As cleanup crews struggle to contain the spill, now in its eighth week, a key concern is that it be brought under control before the height of the hurricane season, which is expected to be unusually active. If that does not occur, experts agree, all bets are off.
“Right now, a hurricane would be devastating,” said Duke’s Lozier. “It would bring a lot of those surface waters, the booms, onshore. It would be bad news.”
The wild card of the hurricane season was downplayed in a yearlong offshore drilling report that was concluded — ironically — a week before the Deepwater Horizon catastrophe April 20.
Rader, who co-chaired the panel, said last week that the energy industry’s assurances about safeguards and inspections in that report have turned out to be false.
At the Point off Hatteras, where Mobil unsuccessfully sought to drill in the 1980s, the prevailing currents and the prevailing wisdom are that any spill would be pulled out to sea.
But that does not apply to the scenario of a hurricane, or even a classic “nor’easter,” that has regularly lashed the Outer Banks and flooded N.C. 12.
The current dimensions of the Gulf spill, if transposed on the Carolinas coastline, would extend from Myrtle Beach to Corolla, north of Nags Head, Rader estimates.
“Should an event of that same scale happen here, we would wipe out tourism, recreational fishing, fisheries, a whole way of life,” Rader said.
“That’s our golden goose. We would kill it with oil.”
But for Dale Murphy, who draws his livelihood from those very riches, the choice is unclear, and he considers nature more forgiving.
Murphy, the captain who piloted the research vessel Cape Hatteras into the Gulf this weekend, had navigated the ship through the Gulf in April and just sailed past the Deepwater Horizon before it exploded . He is a professional fisherman and self-described “hoi-toider” who speaks in the Core Banks dialect of his native Davis.

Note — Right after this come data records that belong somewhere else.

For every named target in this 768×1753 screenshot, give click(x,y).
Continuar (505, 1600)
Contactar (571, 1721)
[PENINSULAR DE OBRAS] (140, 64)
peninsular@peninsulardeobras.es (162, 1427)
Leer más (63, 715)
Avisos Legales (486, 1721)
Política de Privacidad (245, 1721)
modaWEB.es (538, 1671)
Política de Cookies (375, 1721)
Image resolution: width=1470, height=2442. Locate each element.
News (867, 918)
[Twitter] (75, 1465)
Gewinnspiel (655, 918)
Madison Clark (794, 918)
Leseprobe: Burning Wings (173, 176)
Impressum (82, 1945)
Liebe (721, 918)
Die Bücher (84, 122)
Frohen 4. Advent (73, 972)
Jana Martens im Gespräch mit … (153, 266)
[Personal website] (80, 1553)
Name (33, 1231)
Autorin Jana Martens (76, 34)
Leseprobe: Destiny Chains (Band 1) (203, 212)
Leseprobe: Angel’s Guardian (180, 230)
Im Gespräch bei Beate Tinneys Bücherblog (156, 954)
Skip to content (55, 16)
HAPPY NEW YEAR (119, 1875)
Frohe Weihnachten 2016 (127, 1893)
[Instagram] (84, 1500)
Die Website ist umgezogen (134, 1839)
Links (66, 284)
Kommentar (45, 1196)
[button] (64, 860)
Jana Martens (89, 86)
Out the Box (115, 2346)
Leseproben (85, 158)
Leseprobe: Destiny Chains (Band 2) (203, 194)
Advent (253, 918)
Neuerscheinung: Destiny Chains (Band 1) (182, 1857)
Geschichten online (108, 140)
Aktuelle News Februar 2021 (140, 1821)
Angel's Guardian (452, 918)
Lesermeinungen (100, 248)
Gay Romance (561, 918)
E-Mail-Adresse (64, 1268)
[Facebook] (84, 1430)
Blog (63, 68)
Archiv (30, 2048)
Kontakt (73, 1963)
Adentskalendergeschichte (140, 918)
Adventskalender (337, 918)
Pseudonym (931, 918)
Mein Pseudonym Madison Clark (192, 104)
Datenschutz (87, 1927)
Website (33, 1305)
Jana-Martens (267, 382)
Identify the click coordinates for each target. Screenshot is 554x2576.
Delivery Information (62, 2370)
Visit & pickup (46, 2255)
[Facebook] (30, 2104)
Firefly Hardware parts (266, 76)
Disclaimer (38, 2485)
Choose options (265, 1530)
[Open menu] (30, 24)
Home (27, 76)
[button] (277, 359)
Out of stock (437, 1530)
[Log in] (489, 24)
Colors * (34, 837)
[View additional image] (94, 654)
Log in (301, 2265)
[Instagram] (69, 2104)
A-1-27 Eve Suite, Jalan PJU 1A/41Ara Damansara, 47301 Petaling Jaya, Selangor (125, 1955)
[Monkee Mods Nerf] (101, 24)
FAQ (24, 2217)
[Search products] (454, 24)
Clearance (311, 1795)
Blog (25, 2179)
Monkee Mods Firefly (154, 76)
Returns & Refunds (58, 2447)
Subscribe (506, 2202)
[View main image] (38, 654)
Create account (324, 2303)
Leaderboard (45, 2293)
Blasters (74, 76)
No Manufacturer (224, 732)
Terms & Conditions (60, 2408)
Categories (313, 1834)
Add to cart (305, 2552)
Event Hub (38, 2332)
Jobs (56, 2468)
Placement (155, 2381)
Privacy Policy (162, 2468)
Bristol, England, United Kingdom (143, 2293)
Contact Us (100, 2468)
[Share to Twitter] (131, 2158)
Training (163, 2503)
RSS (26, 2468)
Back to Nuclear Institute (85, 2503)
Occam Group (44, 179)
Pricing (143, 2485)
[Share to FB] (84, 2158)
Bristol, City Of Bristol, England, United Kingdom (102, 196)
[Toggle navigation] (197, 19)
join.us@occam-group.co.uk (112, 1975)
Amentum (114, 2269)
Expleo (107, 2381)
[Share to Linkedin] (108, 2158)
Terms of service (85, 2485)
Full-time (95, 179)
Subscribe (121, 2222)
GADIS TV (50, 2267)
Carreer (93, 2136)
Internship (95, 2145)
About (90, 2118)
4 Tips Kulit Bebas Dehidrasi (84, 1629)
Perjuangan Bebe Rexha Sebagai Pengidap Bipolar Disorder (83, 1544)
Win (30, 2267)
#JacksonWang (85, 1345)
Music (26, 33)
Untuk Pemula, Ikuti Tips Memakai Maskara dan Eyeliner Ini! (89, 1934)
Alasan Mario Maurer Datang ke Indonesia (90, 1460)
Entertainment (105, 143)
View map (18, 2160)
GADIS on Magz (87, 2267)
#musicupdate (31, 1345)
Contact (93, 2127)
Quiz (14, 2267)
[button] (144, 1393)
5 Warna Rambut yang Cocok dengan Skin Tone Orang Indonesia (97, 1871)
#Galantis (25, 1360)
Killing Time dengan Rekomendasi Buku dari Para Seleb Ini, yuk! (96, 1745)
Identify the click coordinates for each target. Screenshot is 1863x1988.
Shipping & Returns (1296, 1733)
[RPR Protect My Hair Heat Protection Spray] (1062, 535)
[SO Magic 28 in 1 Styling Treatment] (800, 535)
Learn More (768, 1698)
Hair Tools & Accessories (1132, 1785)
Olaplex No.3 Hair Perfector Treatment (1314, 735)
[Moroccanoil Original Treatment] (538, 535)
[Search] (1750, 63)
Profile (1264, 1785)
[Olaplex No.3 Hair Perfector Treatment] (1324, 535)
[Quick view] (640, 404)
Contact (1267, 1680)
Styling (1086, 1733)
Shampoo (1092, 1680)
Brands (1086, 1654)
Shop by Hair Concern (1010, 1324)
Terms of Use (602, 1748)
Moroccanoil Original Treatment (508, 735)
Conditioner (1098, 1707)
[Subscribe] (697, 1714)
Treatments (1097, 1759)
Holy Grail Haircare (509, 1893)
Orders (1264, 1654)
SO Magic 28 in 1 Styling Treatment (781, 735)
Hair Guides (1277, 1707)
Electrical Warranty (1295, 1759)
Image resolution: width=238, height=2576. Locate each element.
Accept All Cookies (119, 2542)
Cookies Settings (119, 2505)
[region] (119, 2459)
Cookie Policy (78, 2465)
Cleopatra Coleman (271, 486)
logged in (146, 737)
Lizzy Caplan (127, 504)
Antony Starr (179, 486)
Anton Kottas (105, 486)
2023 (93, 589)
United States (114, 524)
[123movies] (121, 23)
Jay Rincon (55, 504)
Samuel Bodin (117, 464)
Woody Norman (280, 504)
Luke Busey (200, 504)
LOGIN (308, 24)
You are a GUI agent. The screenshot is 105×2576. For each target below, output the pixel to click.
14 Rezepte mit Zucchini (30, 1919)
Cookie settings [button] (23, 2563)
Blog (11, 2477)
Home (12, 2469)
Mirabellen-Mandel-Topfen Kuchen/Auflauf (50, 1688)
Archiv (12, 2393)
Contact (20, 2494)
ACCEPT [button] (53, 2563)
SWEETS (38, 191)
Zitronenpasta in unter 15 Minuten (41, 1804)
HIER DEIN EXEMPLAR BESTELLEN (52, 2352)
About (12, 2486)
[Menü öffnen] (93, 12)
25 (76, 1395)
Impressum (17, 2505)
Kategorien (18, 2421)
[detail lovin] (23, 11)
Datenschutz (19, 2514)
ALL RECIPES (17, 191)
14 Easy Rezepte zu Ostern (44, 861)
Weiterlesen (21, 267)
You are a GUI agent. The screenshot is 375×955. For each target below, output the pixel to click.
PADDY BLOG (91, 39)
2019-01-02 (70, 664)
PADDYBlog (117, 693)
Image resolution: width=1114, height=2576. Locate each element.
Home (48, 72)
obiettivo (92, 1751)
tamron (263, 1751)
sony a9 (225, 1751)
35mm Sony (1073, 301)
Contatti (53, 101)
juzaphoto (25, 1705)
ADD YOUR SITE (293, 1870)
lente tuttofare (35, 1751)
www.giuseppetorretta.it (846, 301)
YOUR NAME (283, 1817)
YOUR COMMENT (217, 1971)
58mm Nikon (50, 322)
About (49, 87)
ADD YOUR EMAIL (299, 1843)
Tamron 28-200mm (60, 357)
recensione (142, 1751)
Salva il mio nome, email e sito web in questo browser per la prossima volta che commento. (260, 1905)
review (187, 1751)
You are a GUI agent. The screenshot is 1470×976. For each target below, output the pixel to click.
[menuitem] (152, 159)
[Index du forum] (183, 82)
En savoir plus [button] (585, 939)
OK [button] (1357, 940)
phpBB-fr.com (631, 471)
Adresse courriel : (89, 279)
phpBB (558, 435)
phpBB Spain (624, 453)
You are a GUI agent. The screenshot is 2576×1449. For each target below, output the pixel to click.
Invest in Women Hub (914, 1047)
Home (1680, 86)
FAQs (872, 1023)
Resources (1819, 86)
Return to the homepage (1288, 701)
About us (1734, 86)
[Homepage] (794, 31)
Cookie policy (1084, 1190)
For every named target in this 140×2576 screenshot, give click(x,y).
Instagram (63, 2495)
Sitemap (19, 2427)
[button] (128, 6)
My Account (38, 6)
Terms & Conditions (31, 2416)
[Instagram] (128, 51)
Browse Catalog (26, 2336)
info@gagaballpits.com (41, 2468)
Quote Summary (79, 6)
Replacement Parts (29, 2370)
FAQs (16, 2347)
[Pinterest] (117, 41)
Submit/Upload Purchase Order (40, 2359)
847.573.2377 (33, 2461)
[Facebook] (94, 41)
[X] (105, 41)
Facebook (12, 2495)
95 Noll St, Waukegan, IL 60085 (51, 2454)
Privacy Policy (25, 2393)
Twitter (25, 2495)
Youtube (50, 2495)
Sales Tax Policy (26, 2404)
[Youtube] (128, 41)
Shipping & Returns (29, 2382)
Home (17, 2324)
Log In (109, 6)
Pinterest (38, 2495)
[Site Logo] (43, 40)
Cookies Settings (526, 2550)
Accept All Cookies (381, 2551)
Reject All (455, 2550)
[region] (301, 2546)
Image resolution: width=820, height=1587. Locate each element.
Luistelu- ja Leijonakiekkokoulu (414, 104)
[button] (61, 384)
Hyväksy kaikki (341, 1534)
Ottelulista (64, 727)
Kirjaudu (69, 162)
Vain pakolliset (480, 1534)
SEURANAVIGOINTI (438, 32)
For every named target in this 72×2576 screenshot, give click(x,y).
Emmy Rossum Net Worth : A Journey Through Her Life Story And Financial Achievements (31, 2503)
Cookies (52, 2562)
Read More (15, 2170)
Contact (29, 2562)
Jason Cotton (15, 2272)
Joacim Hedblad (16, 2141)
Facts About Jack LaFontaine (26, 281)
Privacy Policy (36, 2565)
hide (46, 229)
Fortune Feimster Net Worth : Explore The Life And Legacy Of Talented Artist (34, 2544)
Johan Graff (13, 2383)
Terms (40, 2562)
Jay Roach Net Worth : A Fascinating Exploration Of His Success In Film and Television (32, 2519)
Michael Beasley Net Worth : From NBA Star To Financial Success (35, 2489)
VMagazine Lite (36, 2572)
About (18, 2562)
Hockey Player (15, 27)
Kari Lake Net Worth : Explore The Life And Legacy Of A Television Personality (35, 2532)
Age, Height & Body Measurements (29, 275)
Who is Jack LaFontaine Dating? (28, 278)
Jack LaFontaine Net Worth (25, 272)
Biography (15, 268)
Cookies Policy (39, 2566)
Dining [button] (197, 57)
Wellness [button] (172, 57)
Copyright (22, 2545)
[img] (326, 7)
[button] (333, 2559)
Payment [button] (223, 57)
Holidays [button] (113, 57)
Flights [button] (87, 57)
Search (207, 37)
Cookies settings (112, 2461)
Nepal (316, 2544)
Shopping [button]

On the N.C. coast and the Gulf, he sees competing interests — evident last week when the White House softened an offshore drilling moratorium in the face of pressure from Gulf state residents clamoring to go back to work.
“What are you going to do? Do without oil? Park your car in the garage and never take it out again? Stop going to the hospital where everything is made of plastic and petroleum products?” Murphy asked.
“People need to slow down and take a deep breath. We’ve got to learn from this, and let the scientists do their job.”